Introduction to Distributed Computing

dosten writes "ExtremeTech has a nice intro article on distributed and grid computing." Someday someone will successfully implement something like Progeny's NOW and all of these assorted hacks at building a distributed computing system will be superseded.

The whole article at once

[Spackler]

The whole thing

Rather than a popup ad per page.

check this out

[emir]

if you are interessted in distributed computing over internet check out this url: http://www.aspenleaf.com/distributed/.

there is short description of all distributed computing projects plus lots of other stuff.

Try a non-linux distributed protocol...

[Frobnicator]

... like the dogma project at Brigham Young University is a distributed application system currently on used on a few thousand machines. It is written in pure Java, requires no persistant storage on the local machine, can be interrupted at any time, and is OS independant, to name a few things.

Notes and comments

[pridkett]

First of all, be sure to check out the links at the end of the article to some of the projects that are going on right now. Some of the ones that I find more interesting are the Particle Physics Data Grid and the Access Grid (no link in article).
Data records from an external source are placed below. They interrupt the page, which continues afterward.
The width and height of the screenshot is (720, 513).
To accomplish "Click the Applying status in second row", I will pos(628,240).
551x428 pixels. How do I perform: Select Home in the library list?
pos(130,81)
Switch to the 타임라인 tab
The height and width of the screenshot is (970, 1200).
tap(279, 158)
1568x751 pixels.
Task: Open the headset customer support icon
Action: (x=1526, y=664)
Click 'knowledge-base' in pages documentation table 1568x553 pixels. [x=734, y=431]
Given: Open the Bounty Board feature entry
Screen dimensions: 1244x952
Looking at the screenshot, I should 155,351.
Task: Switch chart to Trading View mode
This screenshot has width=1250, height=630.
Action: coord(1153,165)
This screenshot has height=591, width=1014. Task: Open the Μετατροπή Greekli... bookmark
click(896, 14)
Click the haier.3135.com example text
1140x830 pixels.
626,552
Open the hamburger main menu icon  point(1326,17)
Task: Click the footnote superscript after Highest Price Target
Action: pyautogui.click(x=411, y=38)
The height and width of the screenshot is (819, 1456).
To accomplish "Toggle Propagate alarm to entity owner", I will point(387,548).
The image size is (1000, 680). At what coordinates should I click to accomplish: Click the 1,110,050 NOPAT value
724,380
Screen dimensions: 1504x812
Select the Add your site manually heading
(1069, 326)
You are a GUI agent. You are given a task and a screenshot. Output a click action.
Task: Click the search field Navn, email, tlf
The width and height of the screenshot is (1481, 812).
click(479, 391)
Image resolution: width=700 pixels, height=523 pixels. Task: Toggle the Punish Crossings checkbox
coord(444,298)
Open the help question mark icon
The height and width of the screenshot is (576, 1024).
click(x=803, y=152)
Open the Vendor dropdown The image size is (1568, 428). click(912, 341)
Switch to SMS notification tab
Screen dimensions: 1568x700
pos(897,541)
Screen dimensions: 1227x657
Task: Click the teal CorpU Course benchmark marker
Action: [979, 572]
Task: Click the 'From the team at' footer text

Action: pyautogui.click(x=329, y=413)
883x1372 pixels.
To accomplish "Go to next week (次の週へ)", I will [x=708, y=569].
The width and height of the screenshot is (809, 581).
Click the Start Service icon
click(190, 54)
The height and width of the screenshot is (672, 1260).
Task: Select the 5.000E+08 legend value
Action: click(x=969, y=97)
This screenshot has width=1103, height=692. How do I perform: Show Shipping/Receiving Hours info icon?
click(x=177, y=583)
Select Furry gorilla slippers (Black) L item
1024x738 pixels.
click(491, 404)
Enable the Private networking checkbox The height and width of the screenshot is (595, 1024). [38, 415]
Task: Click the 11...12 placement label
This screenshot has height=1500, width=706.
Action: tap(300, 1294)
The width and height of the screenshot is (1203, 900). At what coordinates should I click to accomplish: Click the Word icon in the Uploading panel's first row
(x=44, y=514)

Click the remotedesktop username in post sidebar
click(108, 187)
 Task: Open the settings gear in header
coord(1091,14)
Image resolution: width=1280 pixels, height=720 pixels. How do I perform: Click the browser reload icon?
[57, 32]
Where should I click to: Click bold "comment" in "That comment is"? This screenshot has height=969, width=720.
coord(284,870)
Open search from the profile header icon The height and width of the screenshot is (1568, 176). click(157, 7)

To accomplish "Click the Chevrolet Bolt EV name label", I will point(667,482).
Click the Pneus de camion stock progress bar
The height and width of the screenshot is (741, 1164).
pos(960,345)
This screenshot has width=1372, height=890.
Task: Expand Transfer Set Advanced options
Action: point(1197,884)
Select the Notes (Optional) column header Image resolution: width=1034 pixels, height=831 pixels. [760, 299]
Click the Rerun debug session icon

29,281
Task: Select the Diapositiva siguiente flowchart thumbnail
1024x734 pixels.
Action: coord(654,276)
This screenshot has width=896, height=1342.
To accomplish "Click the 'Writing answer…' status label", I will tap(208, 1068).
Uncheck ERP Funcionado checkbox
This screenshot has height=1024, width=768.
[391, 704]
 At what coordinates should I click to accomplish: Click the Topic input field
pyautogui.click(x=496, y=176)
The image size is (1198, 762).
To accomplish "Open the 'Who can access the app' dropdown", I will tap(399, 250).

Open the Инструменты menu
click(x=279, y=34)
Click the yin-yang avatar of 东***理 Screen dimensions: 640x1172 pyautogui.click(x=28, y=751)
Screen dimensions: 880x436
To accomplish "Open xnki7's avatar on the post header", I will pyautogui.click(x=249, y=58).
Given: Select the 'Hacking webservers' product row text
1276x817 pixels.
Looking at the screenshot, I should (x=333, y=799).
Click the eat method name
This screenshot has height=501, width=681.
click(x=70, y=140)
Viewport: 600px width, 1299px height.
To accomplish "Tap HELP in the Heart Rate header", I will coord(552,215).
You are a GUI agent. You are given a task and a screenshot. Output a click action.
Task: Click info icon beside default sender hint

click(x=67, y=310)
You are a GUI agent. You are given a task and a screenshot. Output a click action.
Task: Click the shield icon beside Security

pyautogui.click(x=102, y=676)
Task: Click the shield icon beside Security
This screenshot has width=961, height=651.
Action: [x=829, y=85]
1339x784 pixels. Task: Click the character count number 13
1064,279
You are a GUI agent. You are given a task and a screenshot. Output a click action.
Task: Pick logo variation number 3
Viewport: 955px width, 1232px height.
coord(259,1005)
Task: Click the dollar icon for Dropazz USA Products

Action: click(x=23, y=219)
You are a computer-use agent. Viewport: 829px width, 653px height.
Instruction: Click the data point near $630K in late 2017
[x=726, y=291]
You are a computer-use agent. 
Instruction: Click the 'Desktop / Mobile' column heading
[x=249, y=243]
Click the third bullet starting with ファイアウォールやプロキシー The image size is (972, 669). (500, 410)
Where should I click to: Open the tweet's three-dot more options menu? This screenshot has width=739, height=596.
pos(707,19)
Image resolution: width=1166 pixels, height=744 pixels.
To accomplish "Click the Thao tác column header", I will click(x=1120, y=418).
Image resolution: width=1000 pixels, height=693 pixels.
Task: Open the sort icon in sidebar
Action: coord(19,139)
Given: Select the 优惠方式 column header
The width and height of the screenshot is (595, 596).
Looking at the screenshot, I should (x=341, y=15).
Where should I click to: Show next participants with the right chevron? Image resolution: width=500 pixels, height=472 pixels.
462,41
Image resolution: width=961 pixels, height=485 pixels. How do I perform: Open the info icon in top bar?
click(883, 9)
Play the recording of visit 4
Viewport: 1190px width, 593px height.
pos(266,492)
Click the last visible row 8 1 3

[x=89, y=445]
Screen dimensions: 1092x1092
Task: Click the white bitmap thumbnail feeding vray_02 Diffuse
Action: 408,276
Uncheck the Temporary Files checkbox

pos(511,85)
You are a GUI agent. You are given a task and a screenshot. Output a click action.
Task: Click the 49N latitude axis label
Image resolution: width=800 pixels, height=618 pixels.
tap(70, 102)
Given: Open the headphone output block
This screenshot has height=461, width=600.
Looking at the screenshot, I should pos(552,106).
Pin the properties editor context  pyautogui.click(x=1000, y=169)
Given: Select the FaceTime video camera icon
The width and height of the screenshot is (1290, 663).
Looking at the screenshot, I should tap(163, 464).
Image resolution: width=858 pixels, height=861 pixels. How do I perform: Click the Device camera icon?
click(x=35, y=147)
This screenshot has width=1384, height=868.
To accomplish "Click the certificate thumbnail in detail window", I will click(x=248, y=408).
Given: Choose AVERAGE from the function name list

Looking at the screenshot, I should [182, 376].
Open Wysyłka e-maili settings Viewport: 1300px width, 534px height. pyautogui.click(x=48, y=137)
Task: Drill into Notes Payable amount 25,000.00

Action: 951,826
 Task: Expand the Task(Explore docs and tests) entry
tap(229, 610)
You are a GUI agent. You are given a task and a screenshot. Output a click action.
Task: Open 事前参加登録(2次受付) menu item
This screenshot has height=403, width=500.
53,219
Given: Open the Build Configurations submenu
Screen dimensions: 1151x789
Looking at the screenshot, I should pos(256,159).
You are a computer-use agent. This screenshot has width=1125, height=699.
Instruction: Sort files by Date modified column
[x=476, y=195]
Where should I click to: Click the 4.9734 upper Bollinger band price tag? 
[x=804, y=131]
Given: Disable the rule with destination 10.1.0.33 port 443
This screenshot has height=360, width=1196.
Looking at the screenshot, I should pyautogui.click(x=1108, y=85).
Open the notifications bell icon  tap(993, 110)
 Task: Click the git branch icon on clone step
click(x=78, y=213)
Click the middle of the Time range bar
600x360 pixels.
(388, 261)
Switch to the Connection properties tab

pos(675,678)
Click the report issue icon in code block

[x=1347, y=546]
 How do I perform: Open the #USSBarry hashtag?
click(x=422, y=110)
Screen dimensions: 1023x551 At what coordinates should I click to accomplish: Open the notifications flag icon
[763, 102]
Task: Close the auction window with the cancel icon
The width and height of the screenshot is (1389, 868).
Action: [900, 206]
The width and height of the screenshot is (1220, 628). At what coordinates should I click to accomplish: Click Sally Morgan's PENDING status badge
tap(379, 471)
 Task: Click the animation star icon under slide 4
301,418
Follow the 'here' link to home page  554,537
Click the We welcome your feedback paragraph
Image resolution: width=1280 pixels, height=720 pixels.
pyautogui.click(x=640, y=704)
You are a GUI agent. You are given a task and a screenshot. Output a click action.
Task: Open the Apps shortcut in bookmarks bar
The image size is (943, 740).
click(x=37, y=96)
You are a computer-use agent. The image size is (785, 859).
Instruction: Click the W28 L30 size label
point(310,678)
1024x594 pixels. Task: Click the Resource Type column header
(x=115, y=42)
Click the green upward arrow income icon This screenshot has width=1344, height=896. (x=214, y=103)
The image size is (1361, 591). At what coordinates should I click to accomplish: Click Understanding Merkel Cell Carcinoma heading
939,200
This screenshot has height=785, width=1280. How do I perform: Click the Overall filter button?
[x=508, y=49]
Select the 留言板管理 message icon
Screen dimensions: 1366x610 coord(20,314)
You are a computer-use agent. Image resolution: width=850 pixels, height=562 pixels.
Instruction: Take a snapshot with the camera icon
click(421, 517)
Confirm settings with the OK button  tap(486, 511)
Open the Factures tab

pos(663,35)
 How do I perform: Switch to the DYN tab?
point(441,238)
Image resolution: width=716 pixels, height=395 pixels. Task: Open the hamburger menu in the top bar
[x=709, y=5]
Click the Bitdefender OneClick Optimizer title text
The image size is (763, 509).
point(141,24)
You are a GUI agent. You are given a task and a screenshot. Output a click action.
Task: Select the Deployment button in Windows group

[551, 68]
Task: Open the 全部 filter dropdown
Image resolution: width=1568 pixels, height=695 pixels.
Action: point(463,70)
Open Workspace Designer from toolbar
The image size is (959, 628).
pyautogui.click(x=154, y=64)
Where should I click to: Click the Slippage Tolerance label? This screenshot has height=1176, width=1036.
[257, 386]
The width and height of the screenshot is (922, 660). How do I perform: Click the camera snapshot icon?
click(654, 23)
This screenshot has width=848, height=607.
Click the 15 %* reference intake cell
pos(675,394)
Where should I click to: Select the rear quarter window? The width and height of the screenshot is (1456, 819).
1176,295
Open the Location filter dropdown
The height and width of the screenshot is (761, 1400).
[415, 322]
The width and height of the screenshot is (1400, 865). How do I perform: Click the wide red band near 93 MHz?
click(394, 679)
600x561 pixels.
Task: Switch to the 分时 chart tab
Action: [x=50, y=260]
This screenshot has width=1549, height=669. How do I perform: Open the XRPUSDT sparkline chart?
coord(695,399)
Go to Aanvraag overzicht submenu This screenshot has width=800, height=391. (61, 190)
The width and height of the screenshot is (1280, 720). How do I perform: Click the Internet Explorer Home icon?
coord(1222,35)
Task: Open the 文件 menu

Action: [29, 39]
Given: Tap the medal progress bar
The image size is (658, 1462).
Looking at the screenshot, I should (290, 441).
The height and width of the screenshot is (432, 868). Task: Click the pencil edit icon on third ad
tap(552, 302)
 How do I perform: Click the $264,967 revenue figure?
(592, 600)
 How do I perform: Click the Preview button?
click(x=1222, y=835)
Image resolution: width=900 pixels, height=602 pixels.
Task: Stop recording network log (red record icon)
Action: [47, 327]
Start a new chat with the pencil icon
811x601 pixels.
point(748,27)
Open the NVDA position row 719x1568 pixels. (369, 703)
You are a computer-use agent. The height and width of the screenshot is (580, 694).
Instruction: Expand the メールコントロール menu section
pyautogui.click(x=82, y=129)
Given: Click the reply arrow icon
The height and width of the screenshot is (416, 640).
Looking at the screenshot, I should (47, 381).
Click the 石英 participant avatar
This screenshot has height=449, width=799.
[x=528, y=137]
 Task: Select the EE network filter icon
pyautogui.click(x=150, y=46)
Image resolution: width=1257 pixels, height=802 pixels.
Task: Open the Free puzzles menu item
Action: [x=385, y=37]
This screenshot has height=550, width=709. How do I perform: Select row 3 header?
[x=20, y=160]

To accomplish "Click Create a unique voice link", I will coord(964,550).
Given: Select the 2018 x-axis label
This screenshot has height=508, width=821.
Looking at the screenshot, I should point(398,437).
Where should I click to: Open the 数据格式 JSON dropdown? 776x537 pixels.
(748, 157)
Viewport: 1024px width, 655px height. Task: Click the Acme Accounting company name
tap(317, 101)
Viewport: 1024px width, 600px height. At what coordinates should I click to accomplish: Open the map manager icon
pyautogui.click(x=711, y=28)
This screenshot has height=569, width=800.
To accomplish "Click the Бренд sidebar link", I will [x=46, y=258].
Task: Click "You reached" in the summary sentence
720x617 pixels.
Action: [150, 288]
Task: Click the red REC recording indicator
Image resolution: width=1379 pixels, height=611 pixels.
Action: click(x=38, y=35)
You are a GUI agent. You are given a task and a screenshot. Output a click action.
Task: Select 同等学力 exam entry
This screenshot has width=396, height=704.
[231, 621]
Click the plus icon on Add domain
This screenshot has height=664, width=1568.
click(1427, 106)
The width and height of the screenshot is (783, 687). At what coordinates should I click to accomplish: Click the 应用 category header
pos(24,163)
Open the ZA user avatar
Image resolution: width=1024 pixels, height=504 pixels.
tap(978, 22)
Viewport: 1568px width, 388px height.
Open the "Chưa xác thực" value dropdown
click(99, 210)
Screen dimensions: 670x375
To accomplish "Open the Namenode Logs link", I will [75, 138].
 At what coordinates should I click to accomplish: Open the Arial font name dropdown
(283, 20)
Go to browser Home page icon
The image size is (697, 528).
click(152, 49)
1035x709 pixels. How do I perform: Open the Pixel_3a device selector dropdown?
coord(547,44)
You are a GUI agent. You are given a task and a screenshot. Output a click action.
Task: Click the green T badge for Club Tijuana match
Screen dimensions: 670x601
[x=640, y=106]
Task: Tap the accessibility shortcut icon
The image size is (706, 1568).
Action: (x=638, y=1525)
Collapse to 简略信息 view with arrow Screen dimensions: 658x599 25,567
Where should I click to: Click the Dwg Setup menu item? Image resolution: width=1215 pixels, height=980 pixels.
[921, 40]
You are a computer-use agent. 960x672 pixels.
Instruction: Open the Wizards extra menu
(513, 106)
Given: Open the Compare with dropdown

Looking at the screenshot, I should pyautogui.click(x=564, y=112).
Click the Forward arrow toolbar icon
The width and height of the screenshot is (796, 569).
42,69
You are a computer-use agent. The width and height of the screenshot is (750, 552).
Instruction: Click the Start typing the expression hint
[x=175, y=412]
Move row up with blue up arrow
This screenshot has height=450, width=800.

One of the great benefits of Grid computing over distributed computing is the access to resources, such as storage. This is what PPDG seeks to do, provide access to physicists, in near real time, to the results of experiments. The problem is that the experiments may be performed at CERN and the researcher may be at CalTech. While normally for a telnet or what not, this isn't a problem, it is a problem when an experiment can produce Petabytes of data. For more information on that see http://www.ppdg.org. There is another project called NEESGrid that will provide access to earthquake simulation equipment remotely. Truly cool.

I also encourage you to check out Globus. Using a system like the Globus Toolkit along with MDS, I can locate a machine and execute my program on it transparently. This transparency is taken care through a network of resource managers, proxys and gatekeepers. It's pretty cool and is pretty easy to install on your favorite Linux box.

Programming Grid enabled applications is pretty easy. There are software libraries called CoG Kits that provide simple APIs for Java, Python and a few other languages. In just a few lines of code you can have a program that looks up a server to run your executable on, connects, executes and returns the data to you.

The current push right now is towards OGSA which is Open Grid Services Architecture. This will form the basis for Globus 3.0. OGSA will take ideas from web services, like WSDL, service advertisement, etc, and implement them to create Grid services. This will be the next thing with services easily able to advertise themselves and clients easily able to find services.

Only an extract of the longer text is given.